Perusahaan AS Diam-diam Masih Berdagang dengan Rusia
Ribuan perusahaan dari sejumlah negara, termasuk AS, masih terus bertransaksi dagang dengan Rusia dalam berbagai sektor. Hal ini memperlihatkan upaya AS dan sekutunya untuk mengisolasi ekonomi Rusia tak berjalan efektif.
Oleh
LUKI AULIA
·6 menit baca
AP/ALEXANDER KAZAKOV
Presiden Rusia Vladimir Putin (depan, kanan) meluncurkan jalur teknologi untuk pencairan gas alam yang pertama sebagai bagian dari proyek gas alam cair (LNG2) Arktik di pusat konstruksi struktur lepas pantai bertonase besar (CSCMS) perusahaan Novatek-Murmansk di Desa Belokamenka, Murmansk, sekitar 1.700 kilometer utara Moskwa, Rusia, 20 Juli 2023.

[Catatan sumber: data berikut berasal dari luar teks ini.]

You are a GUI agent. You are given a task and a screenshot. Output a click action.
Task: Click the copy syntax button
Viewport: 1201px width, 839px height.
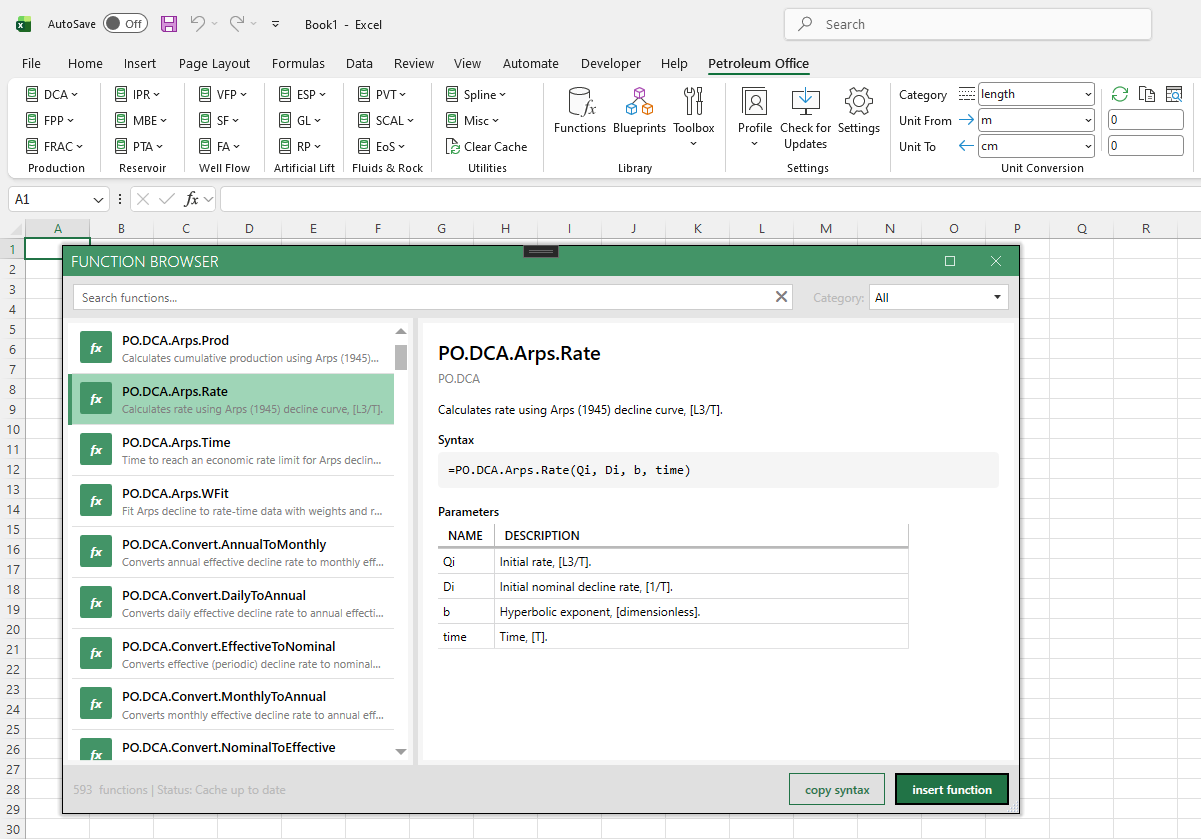(836, 789)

Perusahaan multinasional minyak dan gas dari Amerika Serikat, Halliburton, masih bertransaksi dagang dengan Rusia. Padahal, Halliburton sudah mengumumkan mengakhiri aktivitasnya di Rusia, awal September 2022. Bukti transaksi Halliburton dengan Rusia itu terlihat dalam catatan Bea Cukai Federasi Rusia yang menunjukkan Halliburton masih mengekspor peralatan untuk eksplorasi minyak dan gas total senilai 7,1 juta dollar AS atau sekitar Rp 109 miliar hingga Desember 2022.
Bukan hanya perusahaan yang bergerak di bidang minyak dan gas serta bukan hanya dari AS yang masih berdagang dengan Rusia. Perusahaan dari sejumlah negara dalam berbagai sektor, mulai dari produk konsumen, jasa transportasi, layanan medis, hingga semikonduktor, masih terus berhubungan dagang dengan Moskwa. Ribuan perusahaan itu masih berbisnis seperti biasa.

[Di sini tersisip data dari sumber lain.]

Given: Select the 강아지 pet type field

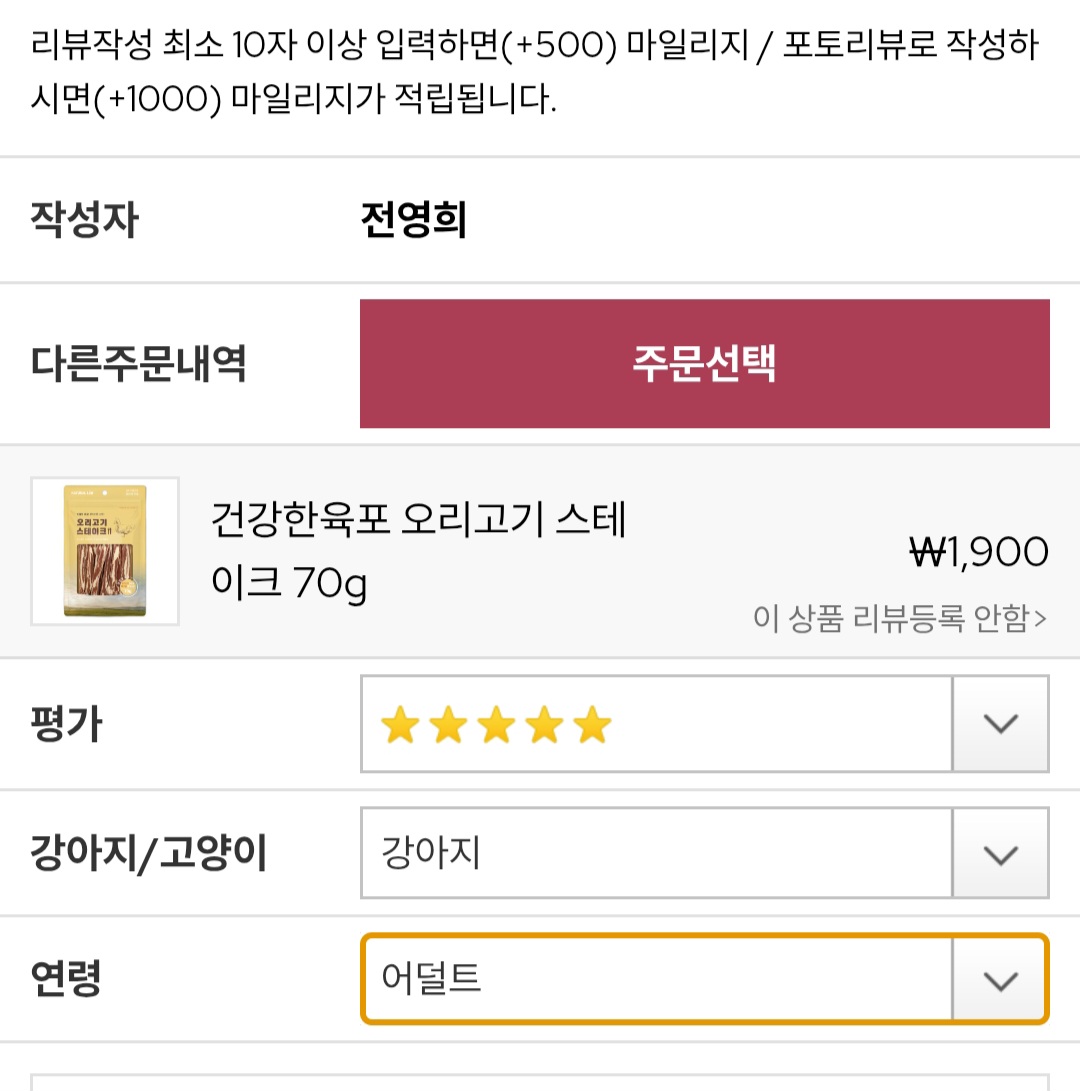Looking at the screenshot, I should [x=704, y=852].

Bukti keberlanjutan transaksi Halliburton beserta anak-anak perusahaannya dengan Rusia itu dipublikasikan harian The Guardian, Minggu (17/9/2023).
Halliburton, salah satu penyedia produk dan layanan eksplorasi minyak dan gas terbesar di dunia, pada September 2022 menjual kantor operasional di Rusia kepada manajemen lokal. Langkah ini diambil karena semua perusahaan AS diminta segera menghentikan hubungan dagang mereka dengan Rusia setelah invasi Rusia ke Ukraina.
”Halliburton adalah perusahaan jasa ladang minyak besar pertama yang keluar dari Rusia dan sepenuhnya mematuhi sanksi. Sudah lebih dari setahun kami tidak beroperasi di sana,” sebut seorang juru bicara dari Halliburton.
Dia melanjutkan, Halliburton sudah menghentikan operasi di Rusia dan menyelesaikan penjualan bisnisnya di Rusia dalam waktu kurang dari enam bulan.
AP/ANDY WONG
Seorang pekerja memilah barang di luar perusahaan pelayaran untuk bisnis perdagangan Rusia dan Ukraina di pusat perdagangan yang juga dikenal sebagai Pasar Rusia di Beijing, China, 27 Februari 2022. China adalah satu-satunya teman yang mungkin membantu Rusia mengurangi dampak ekonomi dari sanksi atas invasi mereka ke Ukraina.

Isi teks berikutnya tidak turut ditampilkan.